__Tasks and exercises__:
1: Copy the passage of the Flight 592 anniversary article word for word, starting with "MIAMI – Maria" and going on through "years ago Thursday.".
2: Answer these questions from the Flight 592 anniversary article:
(a) How many people were killed when ValuJet Flight 592 went down?
(b) In what year was the maintenance contractor convicted?
(c) What city is Marguerite Dingle from?

__Extract to read__:
**********

MIAMI – Maria Bafunno knelt and gently touched the name of her brother, Giuseppe, inscribed on a cemetery stone marker that lists the names of the 110 people killed when ValuJet Flight 592 plunged into the Everglades 10 years ago Thursday.
"It seems like yesterday," the West Palm Beach resident said as she attended ceremonies on the crash anniversary. "It's good to be with all the people who went through the same things."
About 80 relatives and friends of Flight 592's passengers and crew were joined by federal investigators, who talked about changes since the crash.
"It took the loss of 110 lives for that change to occur," said Greg Feith, who was the lead ValuJet investigator for the National Transportation Safety Board.
Passenger airlines can no longer carry as cargo the oxygen generators blamed for starting the fire that brought down Flight 592. The Federal Aviation Administration also ordered the installation of fire detection and suppression systems in cargo areas.
The FAA's inspector general at the time, Mary Schiavo, said the crash also spurred federal laws and airline policies that treat victims' relatives with greater respect and provide them with more information.
"These families sort of stood together and banded together like no other crash before it," Schiavo said. "That was a major, major change in the law."
AirTran Airways, which arose from ValuJet's ashes, now has one of the newest fleets of aircraft flying to 50 destinations. The maintenance contractor blamed for the mishandling of the oxygen generators was convicted in 1999 of state criminal charges of recklessly supplying the devices and went out of business.
Like many family members, Marguerite Dingle, of Baltimore, said she felt compelled to take part in the anniversary because there were no remains recovered of her sister, Frances Brown. Clutching a framed photograph of her sister, Dingle said her emotions of a decade ago came back with a rush when she got to the airport to make the trip.
"All of those feelings resurfaced. The phone calls. Telling our mother," she said. "The hardest thing about bringing closure is that we have no remains. We have to come to Miami to fully pay our respects."

**********

__Data__:
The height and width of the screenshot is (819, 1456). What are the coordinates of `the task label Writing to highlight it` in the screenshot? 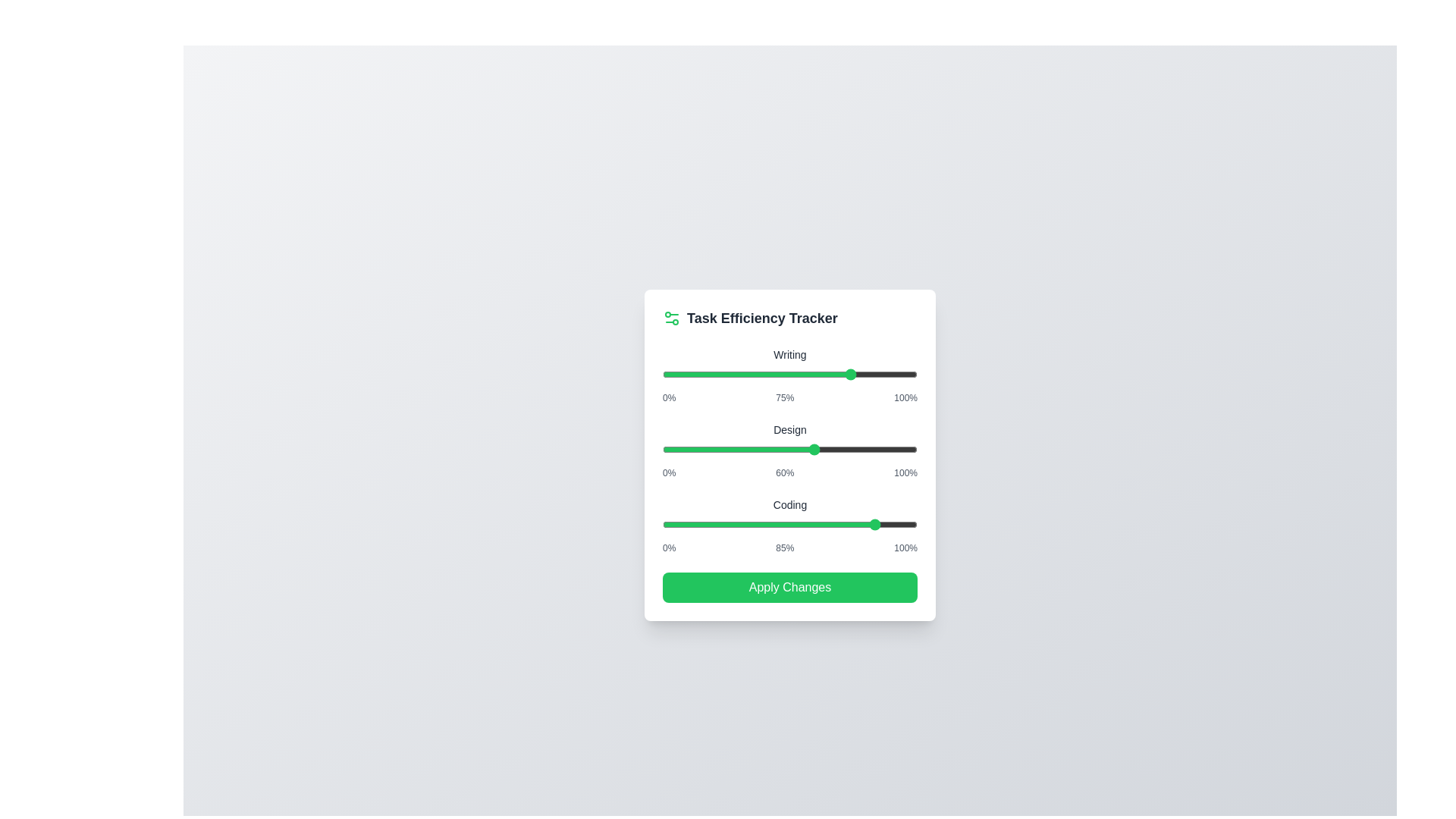 It's located at (789, 354).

**********

__Answers by item__:
1:
MIAMI – Maria Bafunno knelt and gently touched the name of her brother, Giuseppe, inscribed on a cemetery stone marker that lists the names of the 110 people killed when ValuJet Flight 592 plunged into the Everglades 10 years ago Thursday.

2:
(a) 110
(b) 1999
(c) Baltimore